→ **About this exercise**:
Nothing but an exact repetition of the listing should be returned.

→ **Record set**:

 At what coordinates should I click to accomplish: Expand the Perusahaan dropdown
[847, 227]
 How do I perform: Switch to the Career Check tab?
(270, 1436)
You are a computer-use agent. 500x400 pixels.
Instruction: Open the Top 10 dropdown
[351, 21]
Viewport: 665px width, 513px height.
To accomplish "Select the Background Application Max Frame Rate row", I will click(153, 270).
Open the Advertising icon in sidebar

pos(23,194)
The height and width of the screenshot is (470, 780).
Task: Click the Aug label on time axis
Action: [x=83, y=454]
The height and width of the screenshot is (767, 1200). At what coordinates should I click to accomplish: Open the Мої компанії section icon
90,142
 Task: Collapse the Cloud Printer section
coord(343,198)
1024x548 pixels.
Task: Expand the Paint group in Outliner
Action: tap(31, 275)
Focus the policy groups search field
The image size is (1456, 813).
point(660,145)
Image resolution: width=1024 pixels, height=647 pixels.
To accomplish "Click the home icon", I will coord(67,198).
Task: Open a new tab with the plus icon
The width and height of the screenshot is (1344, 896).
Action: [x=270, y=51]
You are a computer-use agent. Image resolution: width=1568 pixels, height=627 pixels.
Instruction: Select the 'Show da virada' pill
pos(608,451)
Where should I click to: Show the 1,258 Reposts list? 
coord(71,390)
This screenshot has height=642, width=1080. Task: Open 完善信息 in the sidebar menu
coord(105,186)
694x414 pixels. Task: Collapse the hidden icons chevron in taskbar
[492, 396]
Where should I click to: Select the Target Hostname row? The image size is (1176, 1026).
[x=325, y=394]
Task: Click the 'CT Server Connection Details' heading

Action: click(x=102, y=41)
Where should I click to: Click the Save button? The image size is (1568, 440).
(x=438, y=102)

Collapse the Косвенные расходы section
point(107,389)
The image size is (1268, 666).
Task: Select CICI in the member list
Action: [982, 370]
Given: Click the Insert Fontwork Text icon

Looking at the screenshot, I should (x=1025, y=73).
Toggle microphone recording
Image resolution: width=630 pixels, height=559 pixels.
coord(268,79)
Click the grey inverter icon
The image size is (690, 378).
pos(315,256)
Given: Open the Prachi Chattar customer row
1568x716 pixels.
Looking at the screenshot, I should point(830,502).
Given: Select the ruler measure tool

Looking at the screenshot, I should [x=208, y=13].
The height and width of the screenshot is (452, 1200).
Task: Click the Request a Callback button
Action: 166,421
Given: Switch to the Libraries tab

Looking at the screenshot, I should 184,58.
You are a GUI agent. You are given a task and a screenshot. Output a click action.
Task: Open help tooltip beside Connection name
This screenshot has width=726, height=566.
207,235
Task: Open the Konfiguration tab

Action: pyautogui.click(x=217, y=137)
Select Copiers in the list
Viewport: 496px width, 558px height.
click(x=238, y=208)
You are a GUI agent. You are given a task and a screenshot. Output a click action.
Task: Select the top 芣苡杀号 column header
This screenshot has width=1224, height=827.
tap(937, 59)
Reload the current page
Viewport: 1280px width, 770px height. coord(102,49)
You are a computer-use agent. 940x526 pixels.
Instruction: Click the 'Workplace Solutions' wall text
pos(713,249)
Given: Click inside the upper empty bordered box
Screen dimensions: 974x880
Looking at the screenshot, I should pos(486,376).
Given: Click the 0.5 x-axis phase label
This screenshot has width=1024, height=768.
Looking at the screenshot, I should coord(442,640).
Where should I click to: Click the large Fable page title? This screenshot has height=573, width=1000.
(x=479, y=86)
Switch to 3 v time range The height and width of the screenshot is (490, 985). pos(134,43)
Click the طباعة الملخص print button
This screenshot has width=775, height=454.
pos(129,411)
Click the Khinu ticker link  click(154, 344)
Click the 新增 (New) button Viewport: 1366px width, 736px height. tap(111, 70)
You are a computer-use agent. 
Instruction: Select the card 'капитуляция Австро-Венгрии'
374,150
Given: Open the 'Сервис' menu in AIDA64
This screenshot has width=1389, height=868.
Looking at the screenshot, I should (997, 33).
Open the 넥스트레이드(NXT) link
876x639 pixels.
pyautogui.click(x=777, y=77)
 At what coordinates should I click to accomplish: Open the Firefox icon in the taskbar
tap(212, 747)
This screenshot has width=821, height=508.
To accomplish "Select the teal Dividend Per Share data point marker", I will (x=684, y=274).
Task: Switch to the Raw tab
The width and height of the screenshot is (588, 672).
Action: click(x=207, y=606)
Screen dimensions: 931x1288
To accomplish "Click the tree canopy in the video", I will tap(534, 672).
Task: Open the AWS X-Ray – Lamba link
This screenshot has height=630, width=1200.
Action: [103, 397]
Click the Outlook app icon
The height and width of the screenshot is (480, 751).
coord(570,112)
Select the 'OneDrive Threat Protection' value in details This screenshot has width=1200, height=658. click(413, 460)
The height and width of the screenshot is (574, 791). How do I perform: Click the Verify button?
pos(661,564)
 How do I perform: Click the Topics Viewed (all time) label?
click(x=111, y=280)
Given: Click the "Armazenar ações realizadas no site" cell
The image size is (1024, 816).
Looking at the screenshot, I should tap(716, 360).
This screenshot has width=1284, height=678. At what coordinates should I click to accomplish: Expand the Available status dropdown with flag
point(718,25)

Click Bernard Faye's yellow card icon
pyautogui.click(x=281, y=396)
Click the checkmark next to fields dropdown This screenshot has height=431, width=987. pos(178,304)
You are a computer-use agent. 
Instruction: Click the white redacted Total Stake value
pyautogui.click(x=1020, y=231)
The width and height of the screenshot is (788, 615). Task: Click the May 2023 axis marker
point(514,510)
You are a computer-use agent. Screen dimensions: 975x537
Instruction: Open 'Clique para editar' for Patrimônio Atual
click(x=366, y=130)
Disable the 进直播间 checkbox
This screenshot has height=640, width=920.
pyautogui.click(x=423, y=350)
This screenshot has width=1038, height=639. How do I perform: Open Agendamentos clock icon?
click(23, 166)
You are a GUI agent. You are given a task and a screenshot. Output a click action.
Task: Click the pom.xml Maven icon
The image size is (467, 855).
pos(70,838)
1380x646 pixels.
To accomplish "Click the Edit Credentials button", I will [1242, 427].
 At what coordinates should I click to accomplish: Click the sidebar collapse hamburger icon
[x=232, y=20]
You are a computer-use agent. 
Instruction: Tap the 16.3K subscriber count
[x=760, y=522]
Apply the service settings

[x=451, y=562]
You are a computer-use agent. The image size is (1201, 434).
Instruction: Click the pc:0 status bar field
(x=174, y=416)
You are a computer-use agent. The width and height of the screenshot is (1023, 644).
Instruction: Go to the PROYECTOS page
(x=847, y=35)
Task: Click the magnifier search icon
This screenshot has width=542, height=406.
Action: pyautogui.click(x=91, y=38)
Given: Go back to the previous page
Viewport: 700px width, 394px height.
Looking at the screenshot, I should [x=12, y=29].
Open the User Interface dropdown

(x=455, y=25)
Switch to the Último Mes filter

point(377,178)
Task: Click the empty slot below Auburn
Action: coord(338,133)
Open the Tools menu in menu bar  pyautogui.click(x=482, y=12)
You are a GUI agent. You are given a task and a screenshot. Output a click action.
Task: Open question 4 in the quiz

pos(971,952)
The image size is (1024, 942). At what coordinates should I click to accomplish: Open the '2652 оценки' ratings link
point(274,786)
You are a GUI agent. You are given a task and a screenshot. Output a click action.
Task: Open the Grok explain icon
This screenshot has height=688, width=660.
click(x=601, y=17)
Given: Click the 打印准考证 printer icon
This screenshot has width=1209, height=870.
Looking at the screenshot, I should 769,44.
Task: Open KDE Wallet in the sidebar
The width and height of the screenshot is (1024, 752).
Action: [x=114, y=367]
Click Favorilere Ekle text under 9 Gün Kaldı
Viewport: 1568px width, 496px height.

→ **Response for this exercise**:
 At what coordinates should I click to accomplish: Expand the Perusahaan dropdown
[847, 227]
 How do I perform: Switch to the Career Check tab?
(270, 1436)
You are a computer-use agent. 500x400 pixels.
Instruction: Open the Top 10 dropdown
[351, 21]
Viewport: 665px width, 513px height.
To accomplish "Select the Background Application Max Frame Rate row", I will click(153, 270).
Open the Advertising icon in sidebar

pos(23,194)
The height and width of the screenshot is (470, 780).
Task: Click the Aug label on time axis
Action: [x=83, y=454]
The height and width of the screenshot is (767, 1200). At what coordinates should I click to accomplish: Open the Мої компанії section icon
90,142
 Task: Collapse the Cloud Printer section
coord(343,198)
1024x548 pixels.
Task: Expand the Paint group in Outliner
Action: tap(31, 275)
Focus the policy groups search field
The image size is (1456, 813).
point(660,145)
Image resolution: width=1024 pixels, height=647 pixels.
To accomplish "Click the home icon", I will coord(67,198).
Task: Open a new tab with the plus icon
The width and height of the screenshot is (1344, 896).
Action: [x=270, y=51]
You are a computer-use agent. Image resolution: width=1568 pixels, height=627 pixels.
Instruction: Select the 'Show da virada' pill
pos(608,451)
Where should I click to: Show the 1,258 Reposts list? 
coord(71,390)
This screenshot has height=642, width=1080. Task: Open 完善信息 in the sidebar menu
coord(105,186)
694x414 pixels. Task: Collapse the hidden icons chevron in taskbar
[492, 396]
Where should I click to: Select the Target Hostname row? The image size is (1176, 1026).
[x=325, y=394]
Task: Click the 'CT Server Connection Details' heading

Action: click(x=102, y=41)
Where should I click to: Click the Save button? The image size is (1568, 440).
(x=438, y=102)

Collapse the Косвенные расходы section
point(107,389)
The image size is (1268, 666).
Task: Select CICI in the member list
Action: [982, 370]
Given: Click the Insert Fontwork Text icon

Looking at the screenshot, I should (x=1025, y=73).
Toggle microphone recording
Image resolution: width=630 pixels, height=559 pixels.
coord(268,79)
Click the grey inverter icon
The image size is (690, 378).
pos(315,256)
Given: Open the Prachi Chattar customer row
1568x716 pixels.
Looking at the screenshot, I should point(830,502).
Given: Select the ruler measure tool

Looking at the screenshot, I should [x=208, y=13].
The height and width of the screenshot is (452, 1200).
Task: Click the Request a Callback button
Action: 166,421
Given: Switch to the Libraries tab

Looking at the screenshot, I should 184,58.
You are a GUI agent. You are given a task and a screenshot. Output a click action.
Task: Open help tooltip beside Connection name
This screenshot has width=726, height=566.
207,235
Task: Open the Konfiguration tab

Action: pyautogui.click(x=217, y=137)
Select Copiers in the list
Viewport: 496px width, 558px height.
click(x=238, y=208)
You are a GUI agent. You are given a task and a screenshot. Output a click action.
Task: Select the top 芣苡杀号 column header
This screenshot has width=1224, height=827.
tap(937, 59)
Reload the current page
Viewport: 1280px width, 770px height. coord(102,49)
You are a computer-use agent. 940x526 pixels.
Instruction: Click the 'Workplace Solutions' wall text
pos(713,249)
Given: Click inside the upper empty bordered box
Screen dimensions: 974x880
Looking at the screenshot, I should pos(486,376).
Given: Click the 0.5 x-axis phase label
This screenshot has width=1024, height=768.
Looking at the screenshot, I should coord(442,640).
Where should I click to: Click the large Fable page title? This screenshot has height=573, width=1000.
(x=479, y=86)
Switch to 3 v time range The height and width of the screenshot is (490, 985). pos(134,43)
Click the طباعة الملخص print button
This screenshot has width=775, height=454.
pos(129,411)
Click the Khinu ticker link  click(154, 344)
Click the 新增 (New) button Viewport: 1366px width, 736px height. tap(111, 70)
You are a computer-use agent. 
Instruction: Select the card 'капитуляция Австро-Венгрии'
374,150
Given: Open the 'Сервис' menu in AIDA64
This screenshot has width=1389, height=868.
Looking at the screenshot, I should (997, 33).
Open the 넥스트레이드(NXT) link
876x639 pixels.
pyautogui.click(x=777, y=77)
 At what coordinates should I click to accomplish: Open the Firefox icon in the taskbar
tap(212, 747)
This screenshot has width=821, height=508.
To accomplish "Select the teal Dividend Per Share data point marker", I will (x=684, y=274).
Task: Switch to the Raw tab
The width and height of the screenshot is (588, 672).
Action: click(x=207, y=606)
Screen dimensions: 931x1288
To accomplish "Click the tree canopy in the video", I will tap(534, 672).
Task: Open the AWS X-Ray – Lamba link
This screenshot has height=630, width=1200.
Action: [103, 397]
Click the Outlook app icon
The height and width of the screenshot is (480, 751).
coord(570,112)
Select the 'OneDrive Threat Protection' value in details This screenshot has width=1200, height=658. click(413, 460)
The height and width of the screenshot is (574, 791). How do I perform: Click the Verify button?
pos(661,564)
 How do I perform: Click the Topics Viewed (all time) label?
click(x=111, y=280)
Given: Click the "Armazenar ações realizadas no site" cell
The image size is (1024, 816).
Looking at the screenshot, I should tap(716, 360).
This screenshot has width=1284, height=678. At what coordinates should I click to accomplish: Expand the Available status dropdown with flag
point(718,25)

Click Bernard Faye's yellow card icon
pyautogui.click(x=281, y=396)
Click the checkmark next to fields dropdown This screenshot has height=431, width=987. pos(178,304)
You are a computer-use agent. 
Instruction: Click the white redacted Total Stake value
pyautogui.click(x=1020, y=231)
The width and height of the screenshot is (788, 615). Task: Click the May 2023 axis marker
point(514,510)
You are a computer-use agent. Screen dimensions: 975x537
Instruction: Open 'Clique para editar' for Patrimônio Atual
click(x=366, y=130)
Disable the 进直播间 checkbox
This screenshot has height=640, width=920.
pyautogui.click(x=423, y=350)
This screenshot has width=1038, height=639. How do I perform: Open Agendamentos clock icon?
click(23, 166)
You are a GUI agent. You are given a task and a screenshot. Output a click action.
Task: Click the pom.xml Maven icon
The image size is (467, 855).
pos(70,838)
1380x646 pixels.
To accomplish "Click the Edit Credentials button", I will [1242, 427].
 At what coordinates should I click to accomplish: Click the sidebar collapse hamburger icon
[x=232, y=20]
You are a computer-use agent. 
Instruction: Tap the 16.3K subscriber count
[x=760, y=522]
Apply the service settings

[x=451, y=562]
You are a computer-use agent. The image size is (1201, 434).
Instruction: Click the pc:0 status bar field
(x=174, y=416)
You are a computer-use agent. The width and height of the screenshot is (1023, 644).
Instruction: Go to the PROYECTOS page
(x=847, y=35)
Task: Click the magnifier search icon
This screenshot has width=542, height=406.
Action: pyautogui.click(x=91, y=38)
Given: Go back to the previous page
Viewport: 700px width, 394px height.
Looking at the screenshot, I should [x=12, y=29].
Open the User Interface dropdown

(x=455, y=25)
Switch to the Último Mes filter

point(377,178)
Task: Click the empty slot below Auburn
Action: coord(338,133)
Open the Tools menu in menu bar  pyautogui.click(x=482, y=12)
You are a GUI agent. You are given a task and a screenshot. Output a click action.
Task: Open question 4 in the quiz

pos(971,952)
The image size is (1024, 942). At what coordinates should I click to accomplish: Open the '2652 оценки' ratings link
point(274,786)
You are a GUI agent. You are given a task and a screenshot. Output a click action.
Task: Open the Grok explain icon
This screenshot has height=688, width=660.
click(x=601, y=17)
Given: Click the 打印准考证 printer icon
This screenshot has width=1209, height=870.
Looking at the screenshot, I should 769,44.
Task: Open KDE Wallet in the sidebar
The width and height of the screenshot is (1024, 752).
Action: [x=114, y=367]
Click Favorilere Ekle text under 9 Gün Kaldı
Viewport: 1568px width, 496px height.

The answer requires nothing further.